Characterization of VIM-2, a Carbapenem-Hydrolyzing Metallo-β-Lactamase and Its Plasmid- and Integron-Borne Gene from a Pseudomonas aeruginosa Clinical Isolate in France

ABSTRACT Pseudomonas aeruginosa COL-1 was identified in a blood culture of a 39-year-old-woman treated with imipenem in Marseilles, France, in 1996. This strain was resistant to β-lactams, including ureidopenicillins, ticarcillin-clavulanic acid, cefepime, ceftazidime, imipenem, and meropenem, but remained susceptible to the monobactam aztreonam. The carbapenem-hydrolyzing β-lactamase gene of P. aeruginosa COL-1 was cloned, sequenced, and expressed in Escherichia coli DH10B. The deduced 266-amino-acid protein was an Ambler class B β-lactamase, with amino acid identities of 32% with B-II from Bacillus cereus; 31% with IMP-1 from several gram-negative rods in Japan, includingP. aeruginosa; 27% with CcrA from Bacteroides fragilis; 24% with BlaB from Chryseobacterium meningosepticum; 24% with IND-1 from Chryseobacterium indologenes; 21% with CphA-1 from Aeromonas hydrophila; and 11% with L-1 from Stenotrophomonas maltophilia.
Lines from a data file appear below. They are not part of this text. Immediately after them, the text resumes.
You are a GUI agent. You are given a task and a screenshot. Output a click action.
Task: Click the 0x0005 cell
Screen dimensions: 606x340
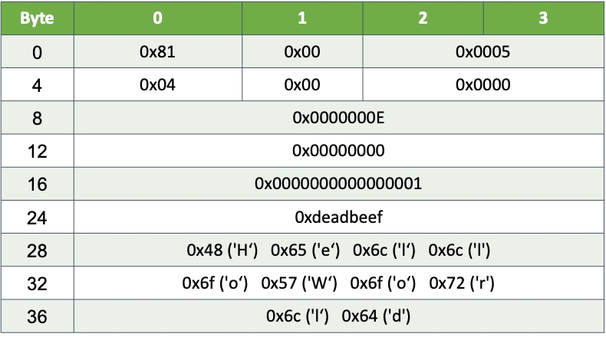tap(482, 52)
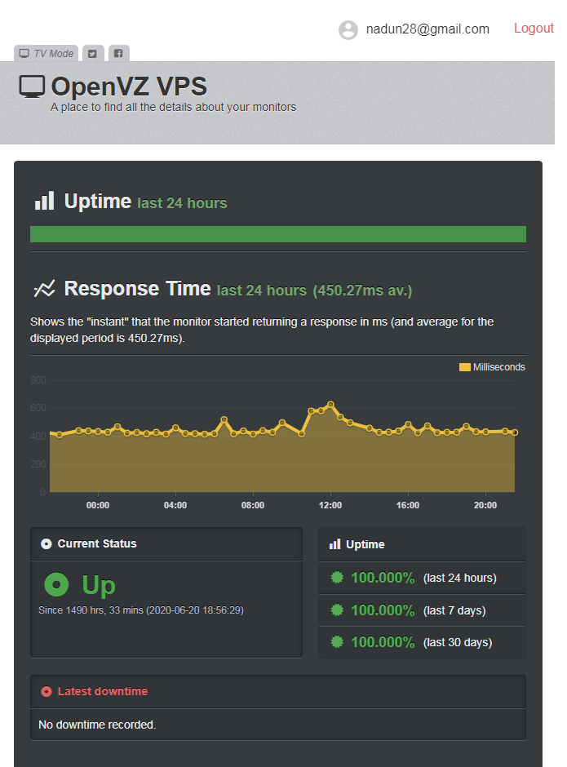This screenshot has height=767, width=567.
Task: Click the user avatar icon
Action: pyautogui.click(x=348, y=30)
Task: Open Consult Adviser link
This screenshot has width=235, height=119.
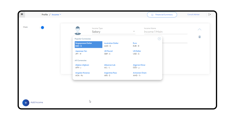Action: pos(193,14)
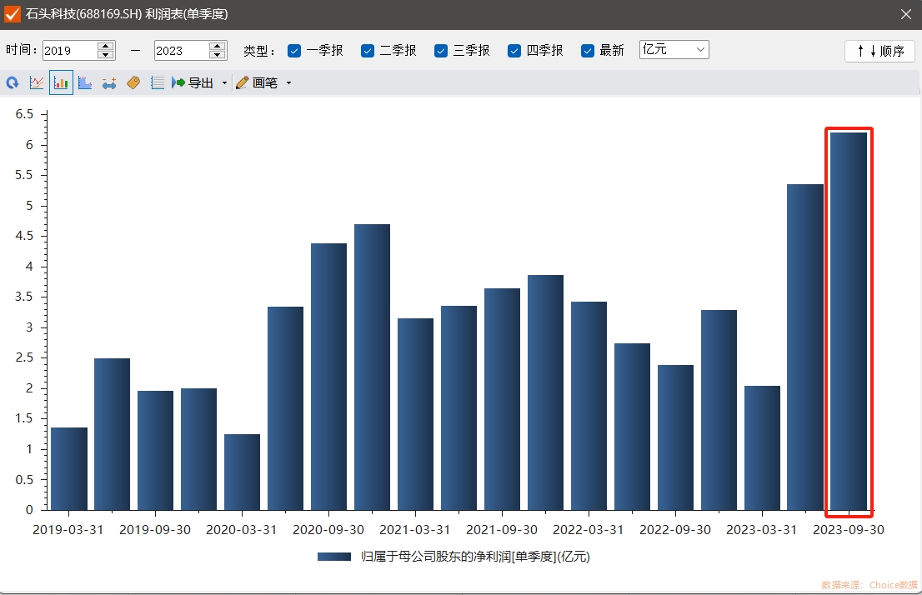Expand the 导出 export dropdown arrow
This screenshot has height=595, width=922.
[x=224, y=83]
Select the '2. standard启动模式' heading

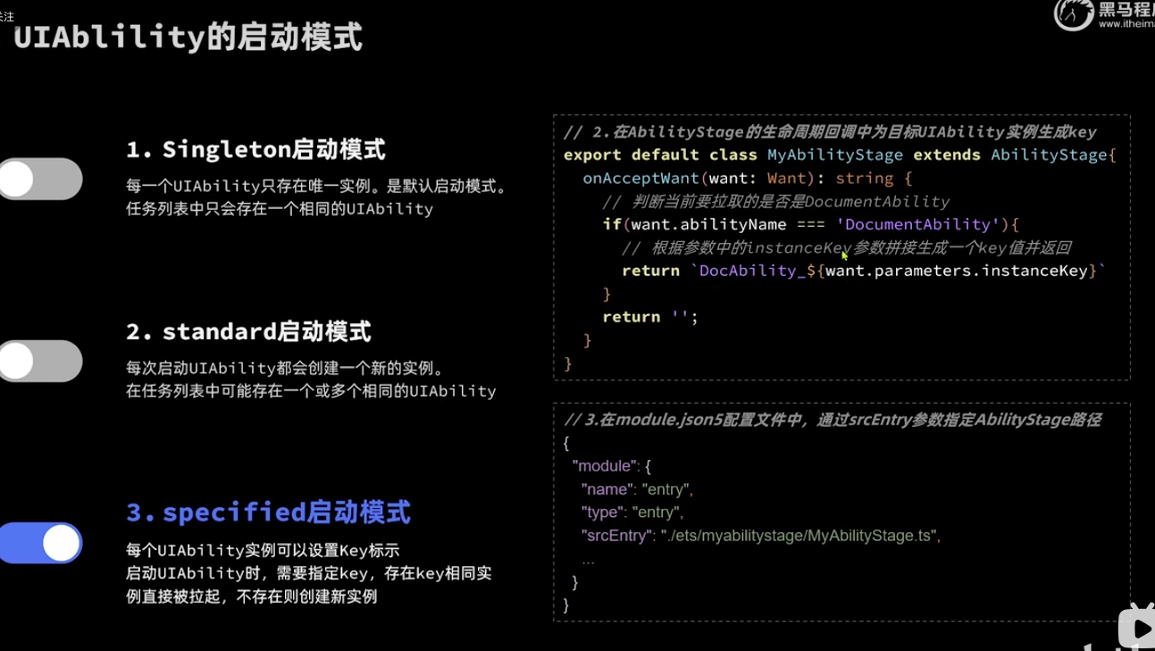coord(248,332)
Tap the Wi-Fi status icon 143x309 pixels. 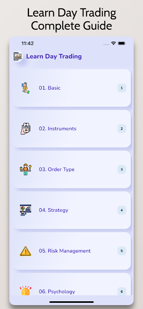click(x=113, y=43)
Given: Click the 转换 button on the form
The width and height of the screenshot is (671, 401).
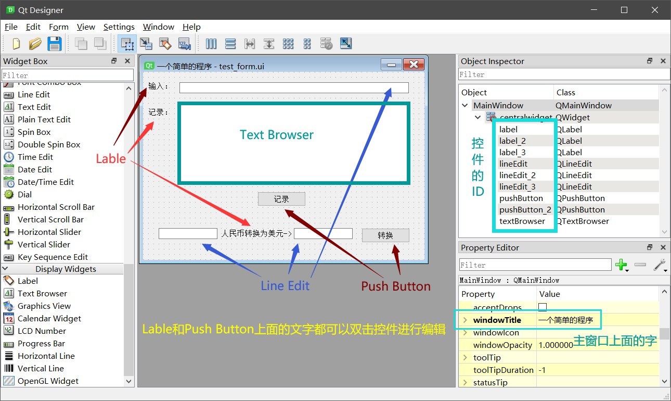Looking at the screenshot, I should [x=385, y=235].
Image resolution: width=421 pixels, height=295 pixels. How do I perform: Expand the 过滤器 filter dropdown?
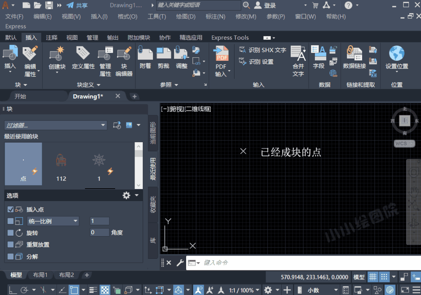tap(103, 125)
It was most closely related to VIM-1 β-lactamase recently reported from Italian P. aeruginosa clinical isolates (90% amino acid identity). Purified VIM-2 β-lactamase had a pI of 5.6, a relative molecular mass of 29.7 kDa, and a broad substrate hydrolysis range, including penicillins, cephalosporins, cephamycins, oxacephamycins, and carbapenems, but not monobactams. As a metallo-β-lactamase, its activity was zinc dependent and inhibited by EDTA (50% inhibitory concentration, 50 μM). VIM-2 conferred a resistance pattern to β-lactams in E. coli DH10B that paralleled its in vitro hydrolytic properties, except for susceptibility to ureidopenicillins, carbapenems, and cefepime.blaVIM-2 was located on a ca. 45-kb plasmid that in addition conferred resistance to sulfamides and that was not self-transmissible either from P. aeruginosa to E. coli or from E. coli to E. coli. blaVIM-2 was the only gene cassette located within the variable region of a novel class 1 integron, In56, that was weakly related to the blaVIM-1-containing integron. VIM-2 is the second carbapenem-hydrolyzing metalloenzyme characterized from a P. aeruginosa isolate outside Japan.